🤖 AI Summary
This work addresses the problem of efficiently supporting select queries on sequences with minimal space overhead. To this end, the authors propose a wavelet forest structure enhanced by fixed-block compression, wherein an individual wavelet tree is constructed for each data block. This approach uniquely extends select functionality to such block-wise wavelet trees for the first time. The design incurs almost no additional space cost while significantly improving query performance through optimized navigation data structures. Experimental results demonstrate that the proposed wavelet forest achieves select query performance that is either superior or comparable to conventional wavelet tree implementations across a variety of datasets, including both repetitive and non-repetitive sequences.
📝 Abstract
Rank and select queries are basic operations on sequences, with applications in compressed text indexes and other space-efficient data structures. One of the standard data structures supporting these queries is the wavelet tree. In this paper, we study wavelet forests, that is, wavelet-tree structures based on the fixed-block compression boosting technique.
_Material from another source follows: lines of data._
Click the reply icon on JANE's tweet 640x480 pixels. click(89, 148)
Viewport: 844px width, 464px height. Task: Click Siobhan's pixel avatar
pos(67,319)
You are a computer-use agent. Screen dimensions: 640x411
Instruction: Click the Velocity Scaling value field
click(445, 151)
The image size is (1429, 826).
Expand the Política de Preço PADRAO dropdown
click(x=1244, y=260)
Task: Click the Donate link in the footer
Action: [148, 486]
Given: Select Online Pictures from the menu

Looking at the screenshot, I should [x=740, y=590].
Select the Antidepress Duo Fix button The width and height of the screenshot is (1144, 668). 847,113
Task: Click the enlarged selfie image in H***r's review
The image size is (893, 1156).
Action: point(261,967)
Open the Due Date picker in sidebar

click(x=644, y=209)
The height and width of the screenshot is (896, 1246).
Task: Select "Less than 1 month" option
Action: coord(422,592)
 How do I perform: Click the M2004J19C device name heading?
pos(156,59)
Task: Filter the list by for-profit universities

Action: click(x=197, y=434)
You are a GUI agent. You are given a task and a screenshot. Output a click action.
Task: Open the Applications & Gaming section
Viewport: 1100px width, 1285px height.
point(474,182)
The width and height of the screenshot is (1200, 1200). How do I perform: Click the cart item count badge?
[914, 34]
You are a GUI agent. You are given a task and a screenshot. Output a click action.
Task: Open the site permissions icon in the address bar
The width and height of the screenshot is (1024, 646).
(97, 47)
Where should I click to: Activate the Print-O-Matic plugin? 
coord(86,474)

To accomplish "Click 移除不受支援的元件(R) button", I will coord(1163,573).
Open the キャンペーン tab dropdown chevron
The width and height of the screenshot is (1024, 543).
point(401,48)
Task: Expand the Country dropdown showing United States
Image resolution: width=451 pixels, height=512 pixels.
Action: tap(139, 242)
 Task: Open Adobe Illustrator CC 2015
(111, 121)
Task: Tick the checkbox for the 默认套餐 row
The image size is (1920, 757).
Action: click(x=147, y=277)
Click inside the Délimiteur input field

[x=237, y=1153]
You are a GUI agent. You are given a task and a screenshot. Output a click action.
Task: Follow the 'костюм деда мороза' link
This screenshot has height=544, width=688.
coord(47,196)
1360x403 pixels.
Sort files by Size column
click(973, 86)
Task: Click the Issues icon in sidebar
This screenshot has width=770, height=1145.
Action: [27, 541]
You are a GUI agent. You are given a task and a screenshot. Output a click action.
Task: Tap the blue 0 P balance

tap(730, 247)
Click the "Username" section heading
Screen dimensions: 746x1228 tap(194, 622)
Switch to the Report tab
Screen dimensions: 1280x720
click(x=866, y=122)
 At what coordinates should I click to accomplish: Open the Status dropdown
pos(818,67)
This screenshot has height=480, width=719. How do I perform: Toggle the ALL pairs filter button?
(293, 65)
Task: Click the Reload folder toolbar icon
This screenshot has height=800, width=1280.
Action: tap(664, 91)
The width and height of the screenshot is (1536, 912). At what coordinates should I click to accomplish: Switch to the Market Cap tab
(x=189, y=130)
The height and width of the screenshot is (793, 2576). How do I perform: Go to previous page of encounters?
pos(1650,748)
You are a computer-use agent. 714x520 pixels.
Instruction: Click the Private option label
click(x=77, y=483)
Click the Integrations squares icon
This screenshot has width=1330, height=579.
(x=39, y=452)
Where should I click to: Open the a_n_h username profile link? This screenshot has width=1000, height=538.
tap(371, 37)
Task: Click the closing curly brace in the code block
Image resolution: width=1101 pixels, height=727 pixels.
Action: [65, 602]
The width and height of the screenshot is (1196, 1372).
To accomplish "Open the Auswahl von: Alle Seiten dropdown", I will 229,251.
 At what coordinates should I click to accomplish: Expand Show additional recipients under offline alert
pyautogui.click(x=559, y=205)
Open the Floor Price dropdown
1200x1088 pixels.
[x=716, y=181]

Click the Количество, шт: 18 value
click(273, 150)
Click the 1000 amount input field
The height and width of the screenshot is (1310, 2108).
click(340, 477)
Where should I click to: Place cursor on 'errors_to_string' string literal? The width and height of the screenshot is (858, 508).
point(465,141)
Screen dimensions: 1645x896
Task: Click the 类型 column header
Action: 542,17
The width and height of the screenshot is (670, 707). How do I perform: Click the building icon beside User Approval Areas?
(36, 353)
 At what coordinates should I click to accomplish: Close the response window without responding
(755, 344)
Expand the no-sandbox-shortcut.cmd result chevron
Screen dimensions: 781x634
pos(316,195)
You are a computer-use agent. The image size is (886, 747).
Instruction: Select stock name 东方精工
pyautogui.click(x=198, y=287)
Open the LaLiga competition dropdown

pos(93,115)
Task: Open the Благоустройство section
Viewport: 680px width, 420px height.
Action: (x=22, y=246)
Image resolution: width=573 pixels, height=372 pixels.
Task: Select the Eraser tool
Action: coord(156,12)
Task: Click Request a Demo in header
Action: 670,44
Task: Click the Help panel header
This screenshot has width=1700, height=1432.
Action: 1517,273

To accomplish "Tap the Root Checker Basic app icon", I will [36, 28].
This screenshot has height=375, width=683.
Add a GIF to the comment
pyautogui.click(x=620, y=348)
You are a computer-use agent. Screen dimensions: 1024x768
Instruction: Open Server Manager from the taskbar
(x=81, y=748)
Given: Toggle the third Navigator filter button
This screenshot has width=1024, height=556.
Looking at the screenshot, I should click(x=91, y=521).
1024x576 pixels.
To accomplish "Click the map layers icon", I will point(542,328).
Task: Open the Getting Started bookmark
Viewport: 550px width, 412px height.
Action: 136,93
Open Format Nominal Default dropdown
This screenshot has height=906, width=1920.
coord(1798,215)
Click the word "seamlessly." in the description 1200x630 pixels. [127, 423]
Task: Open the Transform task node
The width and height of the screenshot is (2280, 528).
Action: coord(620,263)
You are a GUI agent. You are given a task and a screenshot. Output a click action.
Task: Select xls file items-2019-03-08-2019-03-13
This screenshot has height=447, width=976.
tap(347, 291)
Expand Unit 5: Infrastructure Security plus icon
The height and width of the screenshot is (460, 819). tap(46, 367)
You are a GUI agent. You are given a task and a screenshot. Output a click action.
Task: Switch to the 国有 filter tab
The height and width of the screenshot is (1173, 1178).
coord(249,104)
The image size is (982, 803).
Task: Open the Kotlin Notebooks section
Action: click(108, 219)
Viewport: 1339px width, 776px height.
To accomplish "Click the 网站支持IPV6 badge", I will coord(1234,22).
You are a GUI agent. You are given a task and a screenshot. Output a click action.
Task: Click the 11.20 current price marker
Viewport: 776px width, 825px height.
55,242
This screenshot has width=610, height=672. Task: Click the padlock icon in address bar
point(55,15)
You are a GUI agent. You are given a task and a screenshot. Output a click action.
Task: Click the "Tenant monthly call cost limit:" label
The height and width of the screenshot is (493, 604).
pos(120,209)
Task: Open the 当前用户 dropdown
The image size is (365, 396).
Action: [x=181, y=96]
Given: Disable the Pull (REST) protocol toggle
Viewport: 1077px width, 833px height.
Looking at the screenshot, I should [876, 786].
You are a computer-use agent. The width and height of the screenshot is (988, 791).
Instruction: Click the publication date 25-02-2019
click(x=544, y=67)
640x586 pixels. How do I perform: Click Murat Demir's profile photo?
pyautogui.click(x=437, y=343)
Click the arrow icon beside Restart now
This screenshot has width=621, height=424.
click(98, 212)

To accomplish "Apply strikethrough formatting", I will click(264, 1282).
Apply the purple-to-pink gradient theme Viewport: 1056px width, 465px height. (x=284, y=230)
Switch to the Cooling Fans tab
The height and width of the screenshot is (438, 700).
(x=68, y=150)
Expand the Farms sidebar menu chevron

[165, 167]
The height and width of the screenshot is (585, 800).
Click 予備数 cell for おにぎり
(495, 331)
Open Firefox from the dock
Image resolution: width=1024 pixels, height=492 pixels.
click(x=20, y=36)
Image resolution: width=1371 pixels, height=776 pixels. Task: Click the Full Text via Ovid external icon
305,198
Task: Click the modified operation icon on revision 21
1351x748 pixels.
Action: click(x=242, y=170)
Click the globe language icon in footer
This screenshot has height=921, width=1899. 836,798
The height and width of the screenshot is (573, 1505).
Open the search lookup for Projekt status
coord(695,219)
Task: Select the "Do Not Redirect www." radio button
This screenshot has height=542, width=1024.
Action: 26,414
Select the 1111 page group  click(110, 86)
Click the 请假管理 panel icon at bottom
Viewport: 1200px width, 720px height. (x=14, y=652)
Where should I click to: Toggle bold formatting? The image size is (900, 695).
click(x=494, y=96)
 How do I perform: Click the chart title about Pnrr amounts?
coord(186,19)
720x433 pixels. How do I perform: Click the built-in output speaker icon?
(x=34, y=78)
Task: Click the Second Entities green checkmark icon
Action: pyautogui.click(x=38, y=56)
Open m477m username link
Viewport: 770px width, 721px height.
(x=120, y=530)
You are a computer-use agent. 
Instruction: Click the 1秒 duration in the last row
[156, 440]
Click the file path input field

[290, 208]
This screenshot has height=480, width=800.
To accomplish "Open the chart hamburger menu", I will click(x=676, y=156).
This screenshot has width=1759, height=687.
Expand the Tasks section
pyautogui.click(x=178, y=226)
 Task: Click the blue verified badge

Such structures partition the input sequence into fixed-size blocks and build a separate wavelet tree for each block. Previous work showed that this approach yields strong practical performance for rank queries. We extend wavelet forests to support select queries. We show that select support can be added with little additional space overhead and that the resulting structures remain practically efficient. In experiments on a range of non-repetitive and repetitive inputs, wavelet forests are competitive with, and in most cases outperform, standalone wavelet-tree implementations. We also study the effect of internal parameters, including superblock size and navigational data, on select-query performance.